In the process of downloading, first find all defined download middleware, including built-in definition, can also extend the download middleware, before downloading the first to execute process_request, Request processing, processing, verification and other operations, and then launch the real network download. The first parameter download_func, in this case the _enqueue_request method of Downloader:

Call Downloader _enqueue_request after downloading successfully:

def _enqueue_request(self, request, spider):
    Join the download queue
    key, slot = self._get_slot(request, spider)
    request.meta['download_slot'] = key

    def _deactivate(response):
        slot.active.remove(request)
        return response

    slot.active.add(request)
    deferred = defer.Deferred().addBoth(_deactivate)
    # download queue
    slot.queue.append((request, deferred))
    # Process the download queue
    self._process_queue(spider, slot)
    return deferred
    
def _process_queue(self, spider, slot):
    if slot.latercall and slot.latercall.active():
        return

    Delay the queue if the delay download parameter is configured
    now = time()
    delay = slot.download_delay()
    if delay:
        penalty = delay - now + slot.lastseen
        if penalty > 0:
            slot.latercall = reactor.callLater(penalty, self._process_queue, spider, slot)
            return

    # Process the download queue
    while slot.queue and slot.free_transfer_slots() > 0:
        slot.lastseen = now
        Fetch the download request from the download queue
        request, deferred = slot.queue.popleft()
        # Start downloading
        dfd = self._download(slot, request, spider)
        dfd.chainDeferred(deferred)
        # delay
        if delay:
            self._process_queue(spider, slot)
            break
            
def _download(self, slot, request, spider):
    The handlers' download_request is registered
    dfd = mustbe_deferred(self.handlers.download_request, request, spider)

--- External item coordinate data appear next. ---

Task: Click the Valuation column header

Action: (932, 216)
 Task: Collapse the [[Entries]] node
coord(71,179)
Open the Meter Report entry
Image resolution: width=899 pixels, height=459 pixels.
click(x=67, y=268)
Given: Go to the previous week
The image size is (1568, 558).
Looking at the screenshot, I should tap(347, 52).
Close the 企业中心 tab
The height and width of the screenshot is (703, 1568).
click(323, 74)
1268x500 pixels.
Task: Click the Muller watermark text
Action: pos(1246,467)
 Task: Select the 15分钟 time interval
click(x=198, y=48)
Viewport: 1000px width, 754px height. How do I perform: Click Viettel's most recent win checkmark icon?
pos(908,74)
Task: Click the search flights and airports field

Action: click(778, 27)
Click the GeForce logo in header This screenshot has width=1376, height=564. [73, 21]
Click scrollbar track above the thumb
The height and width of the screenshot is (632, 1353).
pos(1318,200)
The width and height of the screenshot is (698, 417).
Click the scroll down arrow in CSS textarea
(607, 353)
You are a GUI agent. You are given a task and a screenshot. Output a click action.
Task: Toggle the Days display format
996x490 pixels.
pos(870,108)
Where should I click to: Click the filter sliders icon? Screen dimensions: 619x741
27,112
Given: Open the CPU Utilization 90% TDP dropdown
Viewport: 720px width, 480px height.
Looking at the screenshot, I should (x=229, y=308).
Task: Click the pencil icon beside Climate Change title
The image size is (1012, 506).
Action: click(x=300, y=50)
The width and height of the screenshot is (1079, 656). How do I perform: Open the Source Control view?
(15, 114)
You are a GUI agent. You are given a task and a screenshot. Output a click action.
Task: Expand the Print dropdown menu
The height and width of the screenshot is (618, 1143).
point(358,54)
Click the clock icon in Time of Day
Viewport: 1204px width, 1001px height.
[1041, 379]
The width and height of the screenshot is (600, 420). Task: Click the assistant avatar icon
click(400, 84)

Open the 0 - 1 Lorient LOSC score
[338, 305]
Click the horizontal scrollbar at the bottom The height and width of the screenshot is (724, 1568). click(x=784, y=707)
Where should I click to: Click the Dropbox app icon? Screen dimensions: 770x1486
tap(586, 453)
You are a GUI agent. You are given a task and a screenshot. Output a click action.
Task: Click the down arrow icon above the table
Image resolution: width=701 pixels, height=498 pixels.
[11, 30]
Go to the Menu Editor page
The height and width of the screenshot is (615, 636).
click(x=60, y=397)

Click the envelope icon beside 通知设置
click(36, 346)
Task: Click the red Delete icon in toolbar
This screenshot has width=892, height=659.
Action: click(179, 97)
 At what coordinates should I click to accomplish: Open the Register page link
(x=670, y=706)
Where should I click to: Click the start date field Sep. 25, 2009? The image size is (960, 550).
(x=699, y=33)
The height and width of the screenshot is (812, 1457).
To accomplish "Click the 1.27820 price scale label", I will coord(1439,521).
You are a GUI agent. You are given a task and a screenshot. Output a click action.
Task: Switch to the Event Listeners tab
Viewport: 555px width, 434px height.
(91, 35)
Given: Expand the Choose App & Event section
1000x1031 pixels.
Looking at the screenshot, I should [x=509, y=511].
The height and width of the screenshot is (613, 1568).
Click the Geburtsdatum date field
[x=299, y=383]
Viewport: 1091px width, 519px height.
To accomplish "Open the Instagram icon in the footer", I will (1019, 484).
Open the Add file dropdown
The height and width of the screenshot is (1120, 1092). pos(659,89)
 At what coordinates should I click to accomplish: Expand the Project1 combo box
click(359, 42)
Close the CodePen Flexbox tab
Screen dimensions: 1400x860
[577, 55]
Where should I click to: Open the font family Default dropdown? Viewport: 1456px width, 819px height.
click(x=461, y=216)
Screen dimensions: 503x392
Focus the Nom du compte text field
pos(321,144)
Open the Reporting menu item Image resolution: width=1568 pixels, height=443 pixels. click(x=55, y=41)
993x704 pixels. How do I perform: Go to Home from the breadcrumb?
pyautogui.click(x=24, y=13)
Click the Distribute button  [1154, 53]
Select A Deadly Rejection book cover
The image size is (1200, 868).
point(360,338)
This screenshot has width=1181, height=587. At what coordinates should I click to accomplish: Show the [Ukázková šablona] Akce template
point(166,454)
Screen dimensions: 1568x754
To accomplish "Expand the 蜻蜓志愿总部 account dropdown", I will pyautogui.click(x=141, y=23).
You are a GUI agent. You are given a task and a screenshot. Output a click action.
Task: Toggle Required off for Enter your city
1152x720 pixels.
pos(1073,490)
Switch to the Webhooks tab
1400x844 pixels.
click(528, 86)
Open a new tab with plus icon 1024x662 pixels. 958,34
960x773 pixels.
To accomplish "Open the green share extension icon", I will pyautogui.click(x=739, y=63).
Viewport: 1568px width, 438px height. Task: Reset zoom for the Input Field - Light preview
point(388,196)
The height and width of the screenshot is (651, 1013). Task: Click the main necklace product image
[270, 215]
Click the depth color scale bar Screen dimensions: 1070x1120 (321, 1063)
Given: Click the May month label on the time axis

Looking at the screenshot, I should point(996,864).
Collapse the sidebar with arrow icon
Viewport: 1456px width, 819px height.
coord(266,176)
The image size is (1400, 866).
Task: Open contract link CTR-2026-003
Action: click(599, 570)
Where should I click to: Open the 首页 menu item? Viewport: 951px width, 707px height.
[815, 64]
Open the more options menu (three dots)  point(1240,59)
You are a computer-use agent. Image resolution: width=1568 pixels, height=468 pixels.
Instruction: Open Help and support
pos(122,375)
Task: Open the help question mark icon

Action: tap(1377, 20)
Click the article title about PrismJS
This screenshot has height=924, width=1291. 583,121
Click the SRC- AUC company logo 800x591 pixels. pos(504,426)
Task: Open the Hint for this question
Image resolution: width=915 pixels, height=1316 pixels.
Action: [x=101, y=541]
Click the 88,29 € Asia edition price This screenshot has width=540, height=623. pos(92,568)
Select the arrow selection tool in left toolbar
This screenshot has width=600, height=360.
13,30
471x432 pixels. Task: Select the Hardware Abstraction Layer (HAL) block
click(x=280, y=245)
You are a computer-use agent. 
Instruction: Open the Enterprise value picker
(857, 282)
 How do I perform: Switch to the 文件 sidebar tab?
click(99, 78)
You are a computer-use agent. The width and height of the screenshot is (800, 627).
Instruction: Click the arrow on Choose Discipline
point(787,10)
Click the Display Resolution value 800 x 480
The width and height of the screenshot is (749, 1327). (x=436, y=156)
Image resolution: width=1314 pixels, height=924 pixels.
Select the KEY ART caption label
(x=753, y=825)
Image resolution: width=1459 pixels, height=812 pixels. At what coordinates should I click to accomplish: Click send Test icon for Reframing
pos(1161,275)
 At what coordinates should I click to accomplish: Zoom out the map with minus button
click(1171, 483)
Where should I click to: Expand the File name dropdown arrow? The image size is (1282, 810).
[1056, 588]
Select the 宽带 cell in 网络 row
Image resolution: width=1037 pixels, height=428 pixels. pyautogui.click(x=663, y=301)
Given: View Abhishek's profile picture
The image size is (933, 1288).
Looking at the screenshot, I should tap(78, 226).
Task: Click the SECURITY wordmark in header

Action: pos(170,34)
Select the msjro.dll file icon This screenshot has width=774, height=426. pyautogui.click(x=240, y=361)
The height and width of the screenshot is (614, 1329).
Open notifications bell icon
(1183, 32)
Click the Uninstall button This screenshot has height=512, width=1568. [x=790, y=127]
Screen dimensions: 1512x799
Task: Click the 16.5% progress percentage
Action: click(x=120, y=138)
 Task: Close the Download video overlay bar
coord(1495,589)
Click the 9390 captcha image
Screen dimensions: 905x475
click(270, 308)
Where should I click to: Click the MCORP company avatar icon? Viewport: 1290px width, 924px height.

    Register to download the completion callback method
    def _downloaded(response):
        self.signals.send_catch_log(signal=signals.response_downloaded,
                                    response=response,
                                    request=request,
                                    spider=spider)
        return response
    dfd.addCallback(_downloaded)

    slot.transferring.add(request)

    def finish_transferring(_):
        slot.transferring.remove(request)
        Call _process_queue when the download is complete
        self._process_queue(spider, slot)
        return _

    return dfd.addBoth(finish_transferring)
Copy the code

A download queue is also maintained, which can be configured to accommodate delayed downloads. Handlers. Download_request:

def download_request(self, request, spider):
    Get the request scheme
    scheme = urlparse_cached(request).scheme
    Get the download handler from Scheeme
    handler = self._get_handler(scheme)
    if not handler:
        raise NotSupported("Unsupported URL scheme '%s': %s" %
                           (scheme, self._notconfigured[scheme]))
    Start the download and return the results
    return handler.download_request(request, spider)
    
def _get_handler(self, scheme):
    Get the corresponding download handler from Scheme
    The configuration file defines the download handler for HTTP, HTTPS, FTP and other resources
    if scheme in self._handlers:
        return self._handlers[scheme]
    if scheme in self._notconfigured:
        return None
    if scheme not in self._schemes:
        self._notconfigured[scheme] = 'no handler available for that scheme'
        return None

    path = self._schemes[scheme]
    try:
        Instantiate the download handler
        dhcls = load_object(path)
        dh = dhcls(self._crawler.settings)
    except NotConfigured as ex:
        self._notconfigured[scheme] = str(ex)
        return None
    except Exception as ex:
        logger.error('Loading "%(clspath)s" for scheme "%(scheme)s"',
                     {"clspath": path, "scheme": scheme},
                     exc_info=True,  extra={'crawler'self._crawler})
        self._notconfigured[scheme] = str(ex)
        return None
    else:
        self._handlers[scheme] = dh
    return self._handlers[scheme]
Copy the code

Before downloading the file, obtain the corresponding download processor by parsing the Request scheme. The default configuration file defines the download processor as follows:

DOWNLOAD_HANDLERS_BASE = {
    'file''scrapy.core.downloader.handlers.file.FileDownloadHandler'.'http''scrapy.core.downloader.handlers.http.HTTPDownloadHandler'.'https''scrapy.core.downloader.handlers.http.HTTPDownloadHandler'.'s3''scrapy.core.downloader.handlers.s3.S3DownloadHandler'.'ftp''scrapy.core.downloader.handlers.ftp.FTPDownloadHandler',}Copy the code

You can then call the download_request method to complete the network download. Instead of going into the details of each processor implementation, you can simply think of it as a wrapped network download library. Type in the URL and it will output the download results for you to understand.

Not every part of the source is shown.